The intention is to resolve commercial disputes and conflicts through negotiation and mediation efficiently, quickly and as early as possible with a focus on finding collaborative solutions.

The companies get access to Scandinavia’s largest network
With Morten Tveten’s entry into the collaboration, CPH Mediation & Negotiation is now represented in all the Scandinavian countries and the customers thus gain access to the best competencies and largest networks within out-of-court dispute resolution in Scandinavia.

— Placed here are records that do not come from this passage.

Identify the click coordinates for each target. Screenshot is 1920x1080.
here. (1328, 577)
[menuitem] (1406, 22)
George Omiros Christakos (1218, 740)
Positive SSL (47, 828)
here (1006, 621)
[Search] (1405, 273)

“CPH Mediation & Negotiation is a catalyst for joint use and development of out-of-court dispute resolution in a Scandinavian perspective,” Morten Tveten explains. “For instance, our clients get access to a significantly broader competence base for choosing mediators. In particular when dealing with international parties in construction we experience a strong desire/requirement to bring in mediators with international experience and independency of the national legal society to ensure credible objectivity.”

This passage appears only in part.